Phase 3: Implementation

 

 

 

After you understand the problem and have tested the possible causes, you can move to the Implementation phase. This phase includes the following steps:

 

  1. Apply the fix.
  2. Verify the fix.
    • Perform a root cause analysis
  3. Document the resolution.

Apply the Fix

Apply the fix in the least-disruptive, lowest-cost manner possible. If you previously tested the fix in a test environment, you would now apply the fix to the production environment. Ideally, the fix should be performed in a way that lets you completely verify that the fix has resolved the problem.1

 


Verify the Fix

Check to see that the problem has been resolved. Also, verify that you have not introduced any new problems.1  If the chosen fix does not correct the problem, remove it, and return to analyzing the problem. Otherwise, it may be difficult or impossible to identify the root cause, and there is a possibility that the fix may have caused new problems.

 

Perform a Root Cause Analysis

 

Make sure that the fix is not just a band-aid solution or workaround.1 As part of the verification process, it is important to again perform a root cause analysis. This helps ensure that you have actually resolved the root cause of the problem, so that the problem does not reoccur in the future.2

 

An example of this is when a tape drive has been replaced, but the root cause turns out to be the use of overly abrasive media, and NOT a failure of the drive itself. When the tape drive is replaced, it will work for a period of time, until the abrasive media wears down the new tape drive head and another drive failure occurs. Until the abrasive media is removed from the system, the problem will persist.

 

 


Document the Resolution

Be sure to document the problem, and how you resolved it. This can be a valuable resource if the same problem occurs in the future. It can be used to track recurring problems over time, which can help with future root cause analyses. Or it can be used to continue the troubleshooting process if it turns out that the problem was not really resolved.1 

 

Resolution information can also be used to improve the performance and reliability of future versions of a product, or the design of new products. 

 

Examples

 


What's Next?

Case Study: My Car Won't Start >

 


Additional Resources


References

  1. Cromar, Scott. "Troubleshooting Methodology," Princeton University Enterprise Servers and Storage, 2007; available from http://www.princeton.edu/~unix/Solaris/troubleshoot/methodology.html; accessed on January 4, 2011.
  2. Cromar, Scott. "Root Cause Analysis," Princeton University Enterprise Servers and Storage, 2007; available from http://www.princeton.edu/~unix/Solaris/troubleshoot/rca.html; accessed on January 10, 2011.

 

 

 

 
Notes

Ed, good point about RCA. I've kept some information about RCA in this phase, but also added information to the Analysis phase.

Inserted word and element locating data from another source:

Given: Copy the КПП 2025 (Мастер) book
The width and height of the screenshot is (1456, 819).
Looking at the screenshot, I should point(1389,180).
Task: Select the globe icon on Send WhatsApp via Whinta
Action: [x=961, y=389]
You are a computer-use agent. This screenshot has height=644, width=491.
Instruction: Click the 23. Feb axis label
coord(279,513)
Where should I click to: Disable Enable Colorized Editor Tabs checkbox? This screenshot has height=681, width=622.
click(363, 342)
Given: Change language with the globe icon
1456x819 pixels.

Note by Tom Sajbel on 02/15/2011 12:24 PM

As I mentioned in a note on the previous article, on Analysis, RCA also seems like something for earlier phases, especially for Analysis, so that all possible causes are found before implementation of a fix. 

 

The article on RCA referred to in the Analysis article does say that RCA is an iterative process. If you mention it in the previous article, refer to the detailed description of it in this article (or move it there).

Note by Ed Winograd on 02/14/2011 03:54 PM

Tim, good idea about "backing out" the fix if it doesn't work. I added that info to the "Verify the Fix" section instead of the "Apply the fix" section. We can talk more about this when we meet.

 

Also note that we do cover this in the "Testing the Fix" section. We say that if they need to apply the fix in order to test it, they need to back out the fix before testing another fix.

Note by Tom Sajbel on 02/10/2011 03:34 PM

Apply the Fix

Herbst:  This is where we should state something like...replace one part at a time.  If the part does not fix the problem remove it and replace the original.  While replacing many parts at the same time might 'fix' a problem, root cause will be difficult if not impossible to determine and there is an increased possibility that new problems may be induced.

Note by Tim Herbst on 02/10/2011 01:52 PM

Tim, I liked your abrasive media example. I added it to the Verify the Fix/Root Cause section.

Note by Tom Sajbel on 01/30/2011 01:52 PM

Tim, I updated the Document the Resolution section with your comment that this information could be used to improve the product.

Note by Tom Sajbel on 01/30/2011 01:37 PM

Document the Resolution

Herbst:  Resolution information can also be used to better a product.  It can lead to proactive measures, not just better/faster reactive measures.

Note by Tim Herbst on 01/27/2011 03:32 PM

Verify the Fix

Herbst:  Possible example...replacing a tape drive when the root cause is overly abrasive media.  When the drive is replaced, it would work for a period of time, until the abrasive media wore the drive head down and another drive failure occurred.  Until the abrasive media is removed, the problem will never be resolved.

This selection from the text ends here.